First of all, and perhaps mostly obviously, Winckelmann’s work was completely out of context. Having never visited Greece and studying art in Rome, Winckelmann clearly did not come to consider any of the pieces of art he studied in their appropriate historical contexts. To a modern reader this is probably not incredibly surprising—it is common in our time to view ancient artwork in a museum, another setting which takes the context out of art. But Winckelmann’s decision to divide Greek artwork into four periods reflects two assumptions that he made which probably would not have come to the mind of contemporary Greeks: first, that art was created solely for its own aesthetic value (which of course it wasn’t—more often than not the religious or social context of a specific piece of artwork was incredibly important) and second, that it was possible at all to divide artwork into distinct periods, whereas contemporary viewers would probably only have seen trends and not stark contrasts.
But it is perhaps the second problem with Winckelmann’s method that is even more important to take into consideration from a modern viewpoint of the study of archaeology. This problem is Winckelmann’s incredibly idealization of the Hellenic period. The third stage of Winckelmann’s timeline (the beautiful and flowing stage) represented in his mind the pinnacle of Greek achievement: everything before it was only leading up to it and everything after it was a less-valuable copy. Unfortunately, that habit of idealizing the Hellenic period was perpetuated by many who followed Winckelmann and is still to some extent a mind-set today.

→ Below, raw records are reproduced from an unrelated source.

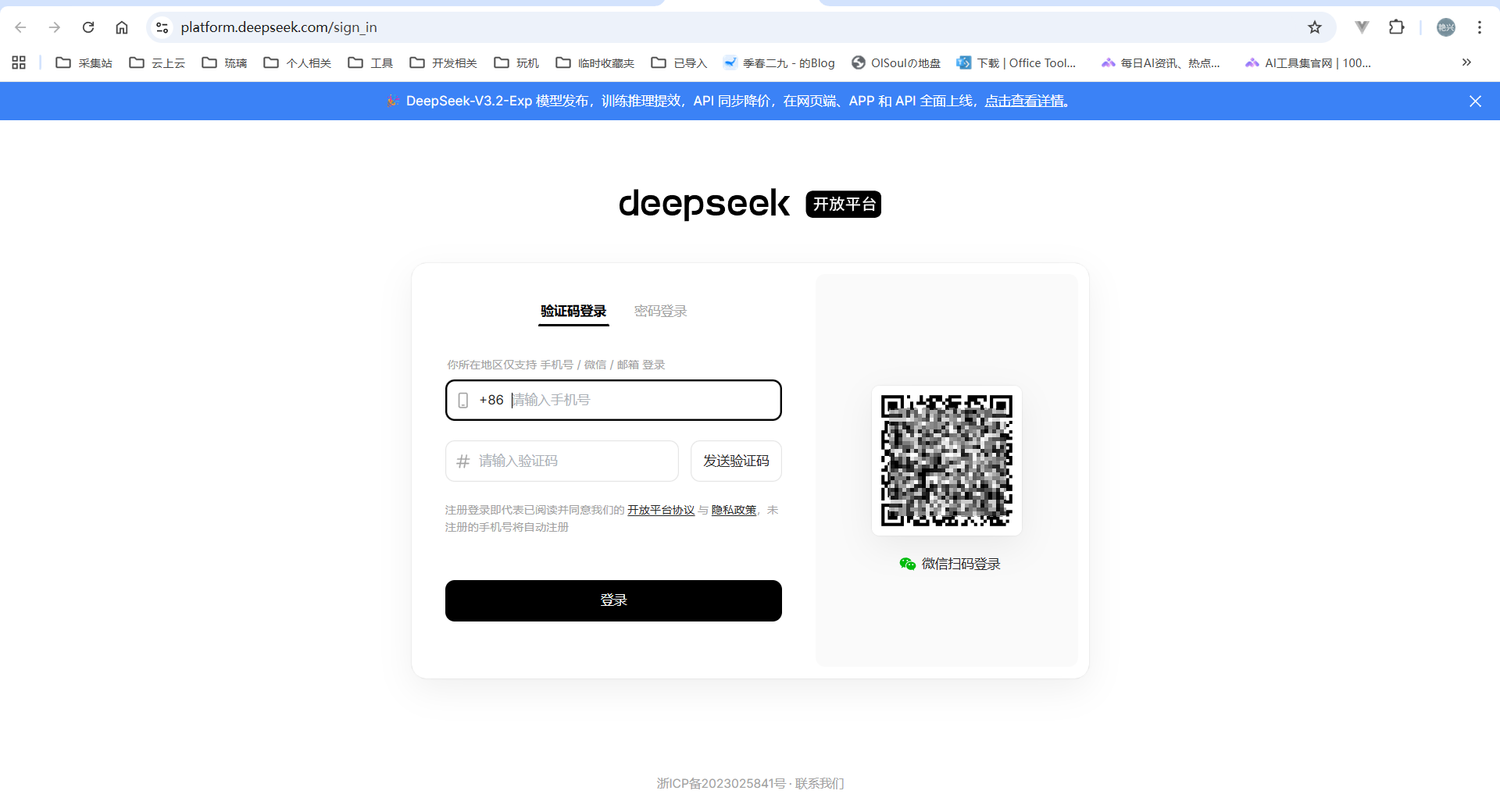Open the 开放平台协议 link

661,510
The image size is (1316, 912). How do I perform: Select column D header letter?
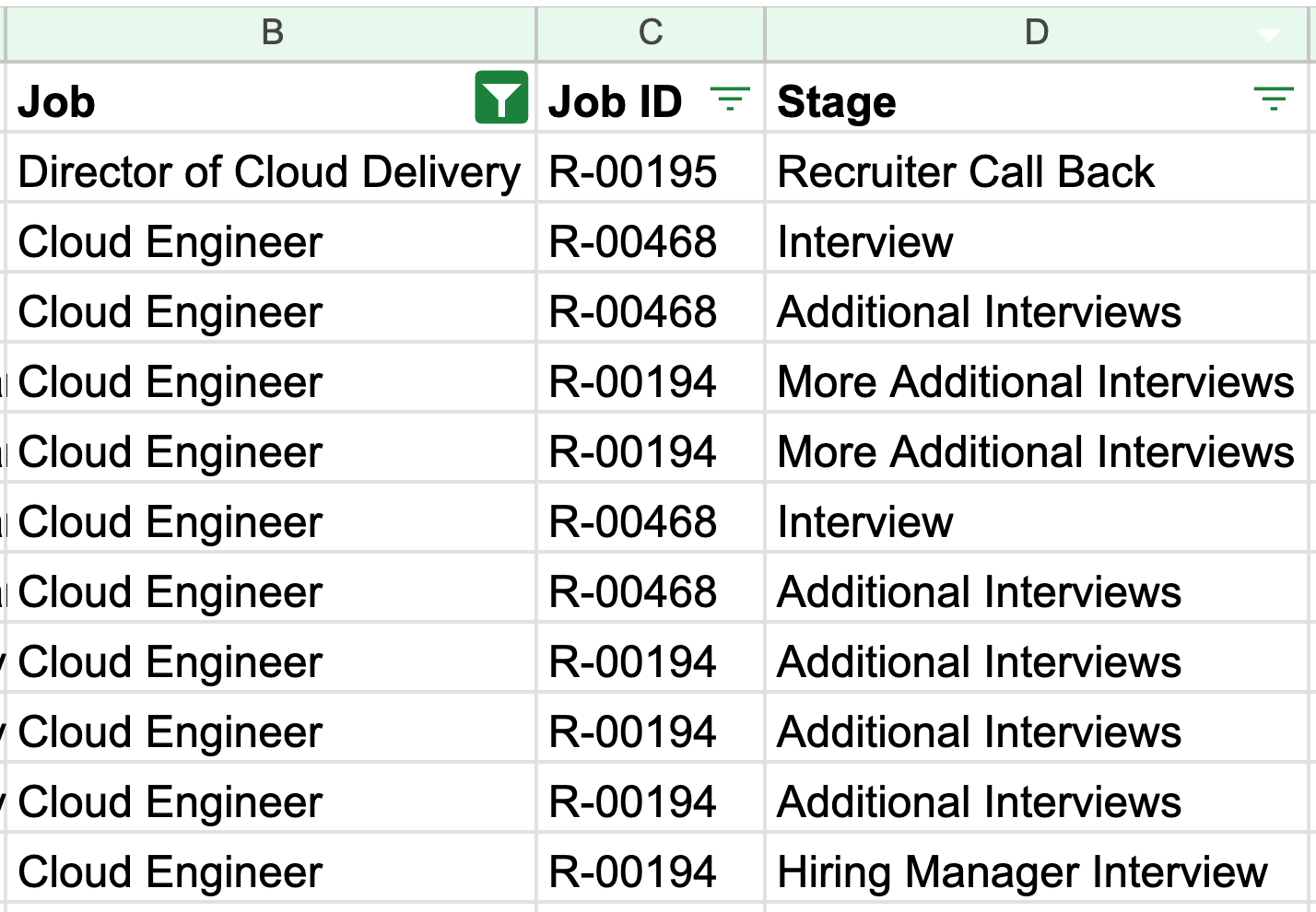(1036, 33)
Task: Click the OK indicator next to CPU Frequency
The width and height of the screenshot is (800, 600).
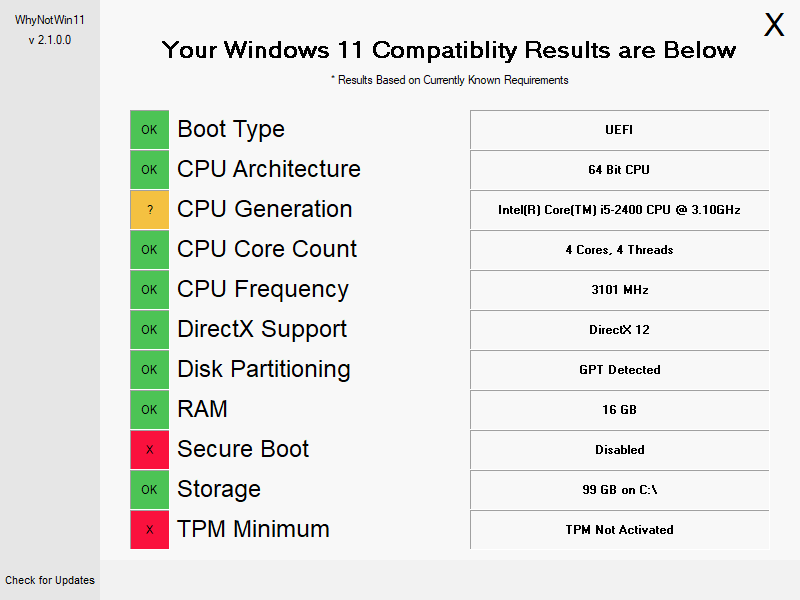Action: (149, 290)
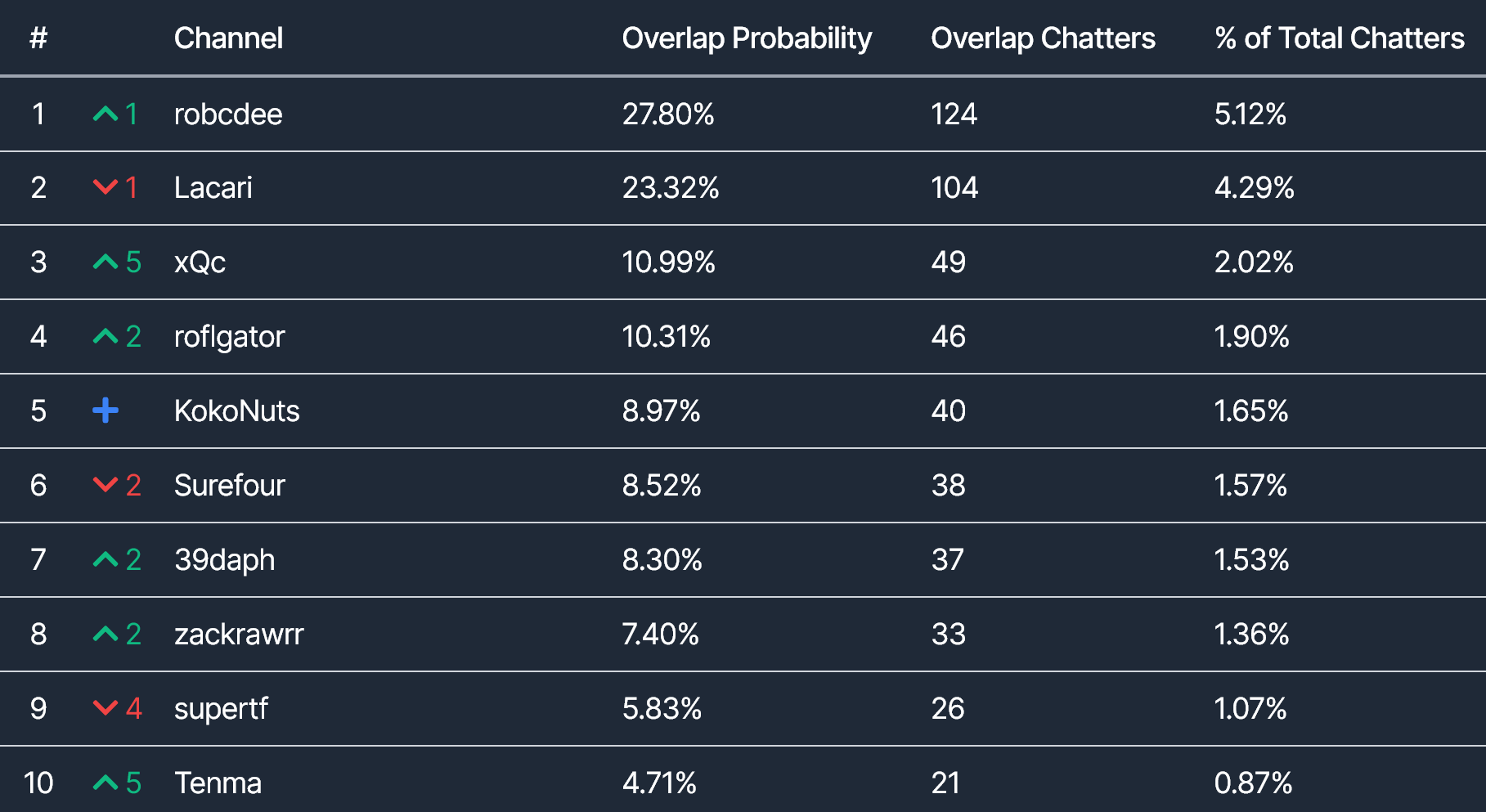Image resolution: width=1486 pixels, height=812 pixels.
Task: Sort by Overlap Probability column header
Action: point(747,38)
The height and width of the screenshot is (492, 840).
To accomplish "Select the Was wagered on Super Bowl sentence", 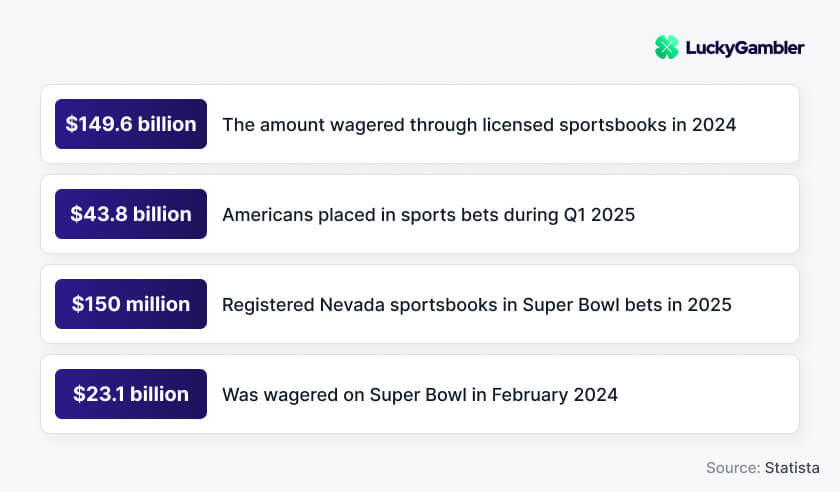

Here are a few examples of Winckelmann's four stages of Greek art.
The "straight and hard" phase:
The "grand and square" phase:
The "beautiful and flowing" phase:
The "imitative" phase:
Whitley, James. The Archaeology of Ancient Greece. Cambridge: Cambridge Univeristy Press, 2007.
"Winckelmann, Johann." Encyclopædia Britannica. 2007. Encyclopædia Britannica Online. 30 Nov. 2007. <http://www.britannica.com/eb/article-9077157>.
Posted at Dec 21/2007 09:13AM:
chris witmore: Great work Jacob. I like your choice of images to illustrate Wincklemann's four-stage evolutionary scheme save the Laocoon. Indeed, Wincklemann's interpretation was that Laocoon was exemplary of the 'noble simplicity and quiet grandeur' of Socrates' Athens around 400 BCE. The unidirectional nature of his scheme meant everything after the 4th was merely imitative. As such, Wincklemann wrongly attributed the 1st-century CE sculptural group to the much earlier period. Have a look at Ian Morris (1994, 17-18).
Morris, I. 1994: Archaeologies of Greece. In I. Morris (ed.) Classical Greece: Ancient histories and modern archaeologies. Cambridge.
Posted at Dec 22/2007 02:25AM:
Kuy Yeon Lee: Wow! you've done some amazing job=) It's surprising that a person who has never been to Greece can have such insights on Greek art, albeit being criticized at present. I think to consider art in its own context is very important. After I had visited Egypt few years ago, I could never view the statues or other relics that are displayed in the museum in the same way as I did before. I can imagine how Whinckelmann inevitably committed a major error here. By the way, great choices of sculptures too! They really show the key fetures well.